### WORK REQUIRED
Beginning with the line that contains "You are a computer-use agent. Viewport: 465px", transcribe the rest of the listing below exactly, including its last line, and exclude any pictures.

### MATERIAL TO PROCESS
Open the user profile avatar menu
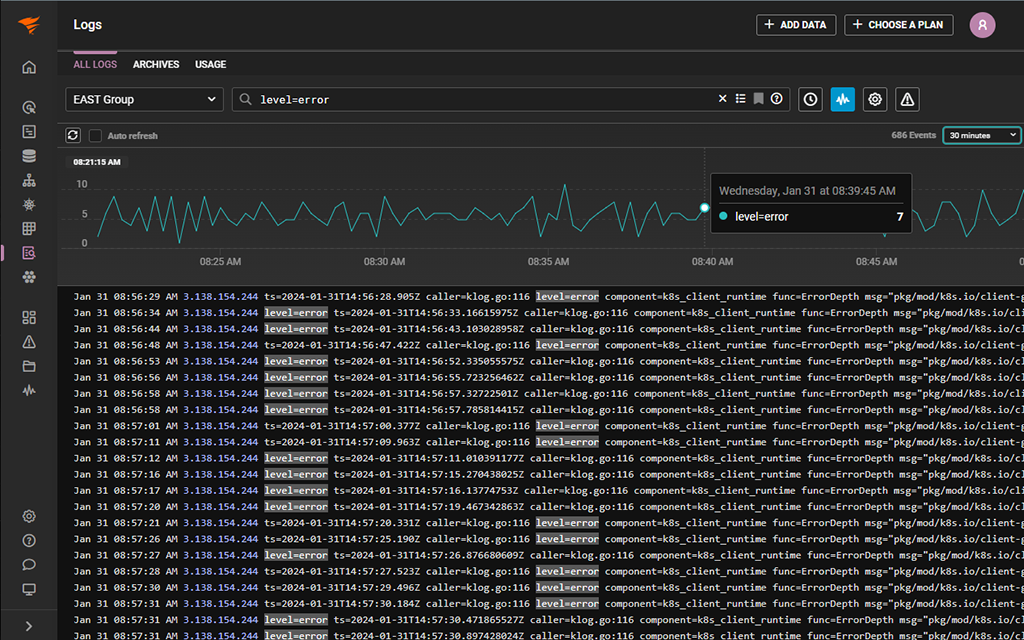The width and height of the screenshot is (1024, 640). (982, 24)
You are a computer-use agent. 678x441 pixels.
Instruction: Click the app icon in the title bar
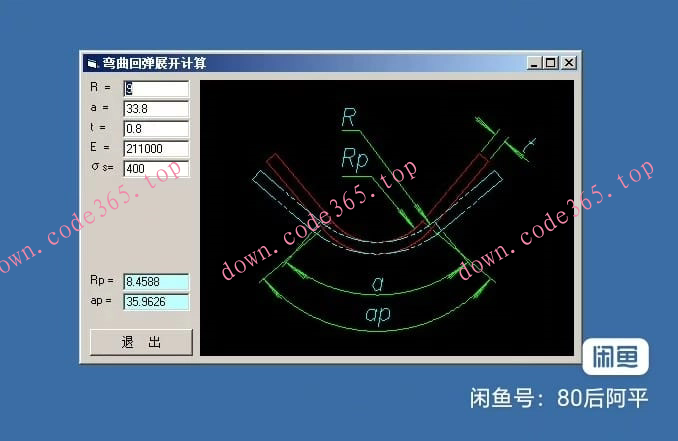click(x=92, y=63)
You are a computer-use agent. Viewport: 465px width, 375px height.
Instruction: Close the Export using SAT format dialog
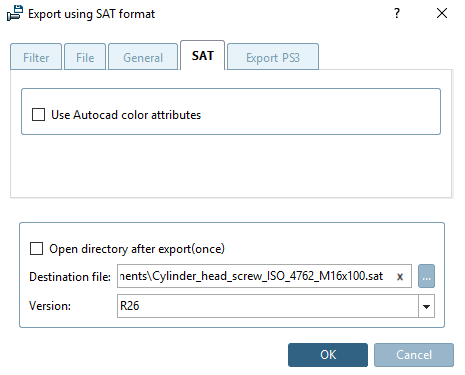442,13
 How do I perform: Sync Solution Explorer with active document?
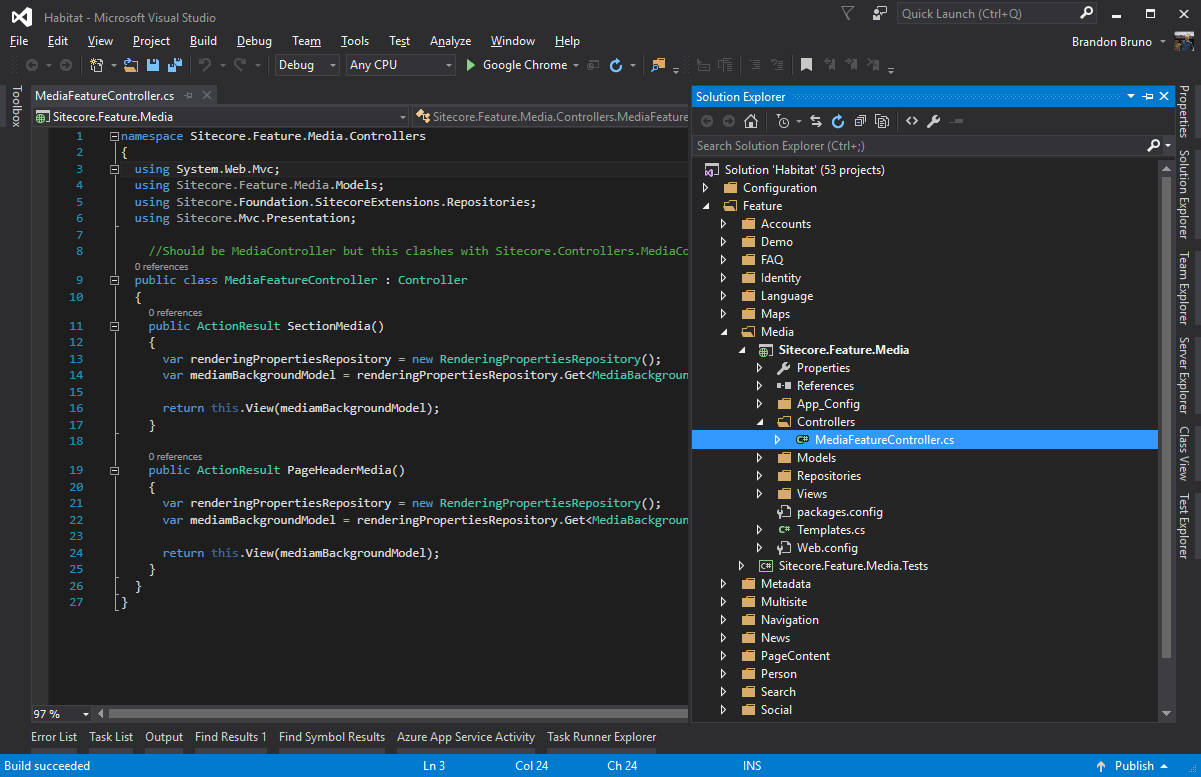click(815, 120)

### ANSWER SECTION
You are a computer-use agent. Viewport: 465px width, 375px height.
Instruction: Close the Export using SAT format dialog
442,13
 How do I perform: Sync Solution Explorer with active document?
click(815, 120)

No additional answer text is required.